SMRs and AMRs

Sunday, December 09, 2012

Obama’s second-term agenda will be shadowed by budget woes

By Peter Wallsten and Zachary A. Goldfarb, WashPost, Published: December 8

Even if President Obama succeeds in getting Republicans to agree to tax hikes on the wealthy as part of a “fiscal cliff” deal, the country’s grim budget realities will still cast a long shadow — limiting his ambitions as he begins plotting a second-term agenda.

Any agreement is likely to result in less than the $1.6 trillion in new taxes over the next decade that Obama requested in his initial offer to House Republicans, and White House aides are signaling to allies that any new money from taxes would be used almost entirely for deficit reduction — not for ambitious, new spending programs or government expansions.

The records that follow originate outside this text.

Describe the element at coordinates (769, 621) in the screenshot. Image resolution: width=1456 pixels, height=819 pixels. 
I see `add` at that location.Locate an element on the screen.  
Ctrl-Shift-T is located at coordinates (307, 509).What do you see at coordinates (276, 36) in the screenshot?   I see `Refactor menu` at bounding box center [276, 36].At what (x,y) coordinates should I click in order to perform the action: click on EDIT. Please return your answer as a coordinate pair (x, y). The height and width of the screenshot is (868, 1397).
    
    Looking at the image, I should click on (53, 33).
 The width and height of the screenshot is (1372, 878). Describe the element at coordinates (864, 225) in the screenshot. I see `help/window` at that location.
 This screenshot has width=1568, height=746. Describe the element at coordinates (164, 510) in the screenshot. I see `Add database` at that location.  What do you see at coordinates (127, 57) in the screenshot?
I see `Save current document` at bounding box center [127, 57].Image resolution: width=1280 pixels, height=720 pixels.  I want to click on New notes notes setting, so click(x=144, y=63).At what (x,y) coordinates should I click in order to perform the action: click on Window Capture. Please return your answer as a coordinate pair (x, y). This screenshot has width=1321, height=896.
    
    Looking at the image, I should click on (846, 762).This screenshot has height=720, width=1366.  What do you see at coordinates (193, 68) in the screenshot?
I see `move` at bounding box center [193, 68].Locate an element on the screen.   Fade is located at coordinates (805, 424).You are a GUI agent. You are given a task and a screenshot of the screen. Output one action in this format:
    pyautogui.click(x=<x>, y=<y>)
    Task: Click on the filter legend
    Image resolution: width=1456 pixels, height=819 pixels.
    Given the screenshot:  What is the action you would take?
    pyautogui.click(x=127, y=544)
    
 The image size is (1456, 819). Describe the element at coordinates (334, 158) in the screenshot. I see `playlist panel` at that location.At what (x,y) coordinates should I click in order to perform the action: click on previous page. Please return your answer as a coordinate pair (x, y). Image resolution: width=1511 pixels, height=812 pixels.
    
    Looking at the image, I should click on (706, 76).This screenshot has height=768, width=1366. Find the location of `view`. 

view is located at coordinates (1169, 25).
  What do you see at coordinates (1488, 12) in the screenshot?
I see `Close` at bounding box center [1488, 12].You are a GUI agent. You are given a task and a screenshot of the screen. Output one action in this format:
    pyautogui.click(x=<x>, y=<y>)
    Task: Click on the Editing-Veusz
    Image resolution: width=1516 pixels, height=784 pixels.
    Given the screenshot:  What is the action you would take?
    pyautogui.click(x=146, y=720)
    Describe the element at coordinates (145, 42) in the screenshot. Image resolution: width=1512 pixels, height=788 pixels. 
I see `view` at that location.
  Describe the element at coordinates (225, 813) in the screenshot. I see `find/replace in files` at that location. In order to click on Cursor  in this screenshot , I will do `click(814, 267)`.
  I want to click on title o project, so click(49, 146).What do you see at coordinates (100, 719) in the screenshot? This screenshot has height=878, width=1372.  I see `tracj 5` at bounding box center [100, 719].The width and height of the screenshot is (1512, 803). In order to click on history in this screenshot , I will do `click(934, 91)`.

Where Obama entered office four years ago planning to seize a moment of economic crisis as an opportunity for transformational policies such as the $800 billion stimulus and his health care overhaul, he begins his second four years with few, if any, similarly expansive or costly prospects.

Instead, any new spending programs will, by necessity, be small and narrow in scope: repairs to roads and bridges, airport renovations and other infrastructure upgrades, for example, or modest grants to help blighted city neighborhoods.

(More here.)

1 Comments:

Blogger Tom Koch said...

Correction. Obama's second term will be plagued by spending woes.